I've brought this round on myself. Starting in December of 2019, which was 5 years since my last hospitalization, I began a holistic approach to dealing with my entire self. I sought the nutritional and whole food supplementation advice of Dr. Michael Whitman and Dr. Adrienne Hagedorn and have been seeing them on a maintenance basis for over a year now. With the improvement of my gut lining, the ability to assimilate and actually absorb the nutrients, vitamins, minerals, and most importantly the proteins that are the building blocks of my neurotransmitters, I was able to wean off 2 anti-depressants (out of the 4 I had been prescribed since 2014). Anti-depressants have saved my life, more than a few times. They have also stolen it, in months and years at a time. It's not really as dramatic as it sounds, well wait, maybe it actually is. My desire to decrease the number of medications I take for my depression stemmed from my desire to fall in love again, to become emotionally available to others, and to be joyful AND down right pissed off when it is called for. All things that were proving to be impossible on the dosages that I was on. Apathy and the cardboard box life that high dosages of medications can cause were a total pain in my nothingness. And if there is anything I want out of my life, it is for the absence of nothingness. So, I worked with my doctors to wean off the medications. 
And Guess What?- I fell in love.  Boy, he sure didn't know what he was getting himself into, but we sure are smitten with each other. He sure is healing to be around and I find peace in his strength. 

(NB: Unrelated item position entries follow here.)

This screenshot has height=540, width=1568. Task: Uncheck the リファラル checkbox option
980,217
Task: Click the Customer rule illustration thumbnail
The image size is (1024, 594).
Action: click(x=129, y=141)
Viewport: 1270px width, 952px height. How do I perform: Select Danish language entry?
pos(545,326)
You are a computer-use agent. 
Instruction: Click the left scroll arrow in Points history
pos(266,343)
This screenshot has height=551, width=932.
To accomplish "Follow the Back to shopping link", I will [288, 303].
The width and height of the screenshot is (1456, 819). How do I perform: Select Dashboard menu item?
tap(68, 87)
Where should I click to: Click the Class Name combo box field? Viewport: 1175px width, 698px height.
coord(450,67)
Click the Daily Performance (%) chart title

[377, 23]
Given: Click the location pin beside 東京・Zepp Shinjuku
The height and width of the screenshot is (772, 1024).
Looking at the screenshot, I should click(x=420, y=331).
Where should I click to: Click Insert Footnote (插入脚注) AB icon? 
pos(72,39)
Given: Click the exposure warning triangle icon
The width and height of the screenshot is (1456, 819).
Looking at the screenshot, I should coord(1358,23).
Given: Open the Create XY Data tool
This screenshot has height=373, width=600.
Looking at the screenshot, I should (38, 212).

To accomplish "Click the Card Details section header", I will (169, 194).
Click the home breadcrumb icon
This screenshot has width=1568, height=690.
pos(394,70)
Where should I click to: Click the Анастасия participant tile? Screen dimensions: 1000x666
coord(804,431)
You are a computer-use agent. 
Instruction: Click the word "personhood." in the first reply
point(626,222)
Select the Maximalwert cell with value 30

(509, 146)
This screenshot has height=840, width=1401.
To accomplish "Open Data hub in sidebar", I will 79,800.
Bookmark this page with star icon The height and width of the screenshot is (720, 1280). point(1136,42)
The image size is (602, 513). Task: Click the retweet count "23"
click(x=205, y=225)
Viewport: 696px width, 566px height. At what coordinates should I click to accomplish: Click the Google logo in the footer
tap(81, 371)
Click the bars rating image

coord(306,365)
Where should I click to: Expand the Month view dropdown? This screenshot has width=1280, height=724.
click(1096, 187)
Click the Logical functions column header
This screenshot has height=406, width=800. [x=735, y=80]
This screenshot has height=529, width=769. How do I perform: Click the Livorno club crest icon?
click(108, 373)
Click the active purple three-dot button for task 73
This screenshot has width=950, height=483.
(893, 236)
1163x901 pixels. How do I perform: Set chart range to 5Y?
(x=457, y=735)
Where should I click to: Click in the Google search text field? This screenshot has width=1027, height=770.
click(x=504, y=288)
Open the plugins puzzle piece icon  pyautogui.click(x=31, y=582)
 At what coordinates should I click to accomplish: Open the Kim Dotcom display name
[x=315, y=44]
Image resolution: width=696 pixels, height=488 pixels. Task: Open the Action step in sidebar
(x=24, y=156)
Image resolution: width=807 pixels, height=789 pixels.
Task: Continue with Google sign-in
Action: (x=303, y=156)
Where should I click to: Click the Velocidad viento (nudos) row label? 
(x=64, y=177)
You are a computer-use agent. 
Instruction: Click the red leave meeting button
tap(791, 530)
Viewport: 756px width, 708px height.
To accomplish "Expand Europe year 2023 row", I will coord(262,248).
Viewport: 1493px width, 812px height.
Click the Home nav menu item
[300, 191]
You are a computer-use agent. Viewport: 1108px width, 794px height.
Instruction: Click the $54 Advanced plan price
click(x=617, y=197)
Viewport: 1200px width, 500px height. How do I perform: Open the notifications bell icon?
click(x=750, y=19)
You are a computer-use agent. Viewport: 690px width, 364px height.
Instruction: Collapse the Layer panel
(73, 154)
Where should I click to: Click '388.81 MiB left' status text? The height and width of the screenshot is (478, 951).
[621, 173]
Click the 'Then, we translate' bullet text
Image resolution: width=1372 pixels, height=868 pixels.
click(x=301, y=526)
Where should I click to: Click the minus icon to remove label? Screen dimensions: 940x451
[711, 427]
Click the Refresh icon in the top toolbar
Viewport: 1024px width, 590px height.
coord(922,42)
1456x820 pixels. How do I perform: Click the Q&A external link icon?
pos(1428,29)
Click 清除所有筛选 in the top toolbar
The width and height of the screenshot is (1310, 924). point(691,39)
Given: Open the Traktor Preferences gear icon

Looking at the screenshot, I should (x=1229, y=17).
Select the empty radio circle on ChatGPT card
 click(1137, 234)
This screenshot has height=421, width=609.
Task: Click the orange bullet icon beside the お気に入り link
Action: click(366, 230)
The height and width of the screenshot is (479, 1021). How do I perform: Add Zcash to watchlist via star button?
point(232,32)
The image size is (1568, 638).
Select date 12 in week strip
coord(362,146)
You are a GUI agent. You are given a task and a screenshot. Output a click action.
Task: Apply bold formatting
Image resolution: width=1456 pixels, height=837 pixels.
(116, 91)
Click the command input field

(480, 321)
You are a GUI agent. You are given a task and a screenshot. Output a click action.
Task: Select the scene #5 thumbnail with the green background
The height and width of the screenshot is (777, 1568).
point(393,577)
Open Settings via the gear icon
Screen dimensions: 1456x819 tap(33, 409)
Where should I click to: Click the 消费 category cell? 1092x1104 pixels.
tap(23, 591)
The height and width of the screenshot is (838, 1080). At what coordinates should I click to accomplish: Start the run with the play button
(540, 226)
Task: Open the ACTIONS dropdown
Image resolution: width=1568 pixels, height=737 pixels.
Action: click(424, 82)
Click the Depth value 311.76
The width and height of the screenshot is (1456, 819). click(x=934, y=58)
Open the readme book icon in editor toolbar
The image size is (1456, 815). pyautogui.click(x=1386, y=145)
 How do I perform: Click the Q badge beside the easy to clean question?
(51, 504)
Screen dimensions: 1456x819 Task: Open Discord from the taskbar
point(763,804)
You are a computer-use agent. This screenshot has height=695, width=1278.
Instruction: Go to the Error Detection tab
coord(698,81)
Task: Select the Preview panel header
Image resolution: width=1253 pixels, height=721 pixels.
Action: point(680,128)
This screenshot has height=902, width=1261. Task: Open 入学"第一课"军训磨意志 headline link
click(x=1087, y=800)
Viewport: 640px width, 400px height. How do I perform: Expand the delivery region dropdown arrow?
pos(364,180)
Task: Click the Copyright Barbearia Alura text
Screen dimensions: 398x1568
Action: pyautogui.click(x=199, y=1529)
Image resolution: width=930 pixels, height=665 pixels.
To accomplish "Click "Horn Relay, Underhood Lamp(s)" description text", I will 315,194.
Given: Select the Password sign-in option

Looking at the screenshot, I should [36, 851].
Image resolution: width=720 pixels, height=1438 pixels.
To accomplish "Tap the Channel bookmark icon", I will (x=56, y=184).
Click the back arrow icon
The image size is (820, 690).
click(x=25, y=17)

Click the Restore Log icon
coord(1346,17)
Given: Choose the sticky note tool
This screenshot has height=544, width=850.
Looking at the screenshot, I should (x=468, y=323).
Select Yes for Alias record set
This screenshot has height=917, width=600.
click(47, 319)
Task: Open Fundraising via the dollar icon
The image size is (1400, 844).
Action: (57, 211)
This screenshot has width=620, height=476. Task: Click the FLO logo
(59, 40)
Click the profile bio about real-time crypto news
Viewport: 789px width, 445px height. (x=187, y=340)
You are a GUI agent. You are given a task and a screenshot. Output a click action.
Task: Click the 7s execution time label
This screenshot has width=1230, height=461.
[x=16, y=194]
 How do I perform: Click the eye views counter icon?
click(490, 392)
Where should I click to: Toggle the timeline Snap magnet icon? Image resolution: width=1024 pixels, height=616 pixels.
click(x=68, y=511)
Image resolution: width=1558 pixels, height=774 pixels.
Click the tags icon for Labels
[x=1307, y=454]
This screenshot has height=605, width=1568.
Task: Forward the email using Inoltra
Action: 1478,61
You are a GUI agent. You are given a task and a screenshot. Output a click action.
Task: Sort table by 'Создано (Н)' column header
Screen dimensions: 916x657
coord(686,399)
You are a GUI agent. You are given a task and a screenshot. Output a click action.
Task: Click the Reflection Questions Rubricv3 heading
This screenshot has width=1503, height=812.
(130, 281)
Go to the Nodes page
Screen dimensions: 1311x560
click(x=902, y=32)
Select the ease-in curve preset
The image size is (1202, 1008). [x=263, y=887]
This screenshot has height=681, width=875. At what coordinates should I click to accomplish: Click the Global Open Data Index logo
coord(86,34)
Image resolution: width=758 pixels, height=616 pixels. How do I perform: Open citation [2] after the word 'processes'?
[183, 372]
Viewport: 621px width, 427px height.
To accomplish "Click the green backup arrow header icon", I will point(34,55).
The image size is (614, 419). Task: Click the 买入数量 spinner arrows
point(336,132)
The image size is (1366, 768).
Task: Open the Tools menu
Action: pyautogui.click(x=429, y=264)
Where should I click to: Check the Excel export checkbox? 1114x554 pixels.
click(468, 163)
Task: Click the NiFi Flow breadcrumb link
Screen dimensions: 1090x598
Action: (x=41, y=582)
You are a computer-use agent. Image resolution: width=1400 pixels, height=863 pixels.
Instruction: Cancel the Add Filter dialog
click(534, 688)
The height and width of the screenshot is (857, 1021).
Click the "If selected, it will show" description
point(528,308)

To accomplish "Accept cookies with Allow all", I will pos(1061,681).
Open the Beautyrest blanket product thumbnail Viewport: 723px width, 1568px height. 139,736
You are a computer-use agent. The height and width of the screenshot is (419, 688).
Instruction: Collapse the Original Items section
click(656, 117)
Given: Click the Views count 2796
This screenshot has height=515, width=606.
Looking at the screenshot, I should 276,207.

At 44, almost 45, I found myself still dealing with cystic acne. The kind of acne caused by hormonal imbalance. I know, can't a girl catch a break already! I know my hormones are doing something to me but it has been hard to tell whether it's my depression or my hormones that is causing my low mood. They have always worked for and against me most my life. My mental health practitioner suggested a new medication. One that she has seen a lot of great results with and I just wanted to hope that one new pill would do away with the last two meds I was still on and so I agreed to try it. Weaning off anti-depressants, especially one that requires 24 days for half of it to get out of your system, is as fun as having - well I can't even imagine what is equivalent to it- it fucking sucks. The new medication and the withdrawal of the other leaves me feeling so off center. I am writing this for over 2 hours because I can't stay focused. I get up and think I should mow the yard and then instead I make something to eat when I am not hungry. I am irritated at sitting still and irritated at not having a place to sit. All at the same time. I am tearful at church and crying during every worship song and yet I feel more connected to God through those tears. I am so emotional, and it is great and beautiful, and very, very hard. I can't decide whether I want to go and do something or sit and stay. I am raw in every mental and emotional way and I pray that this new pill will do what it is good at doing and that the withdrawal of the other medication just gets on with it already.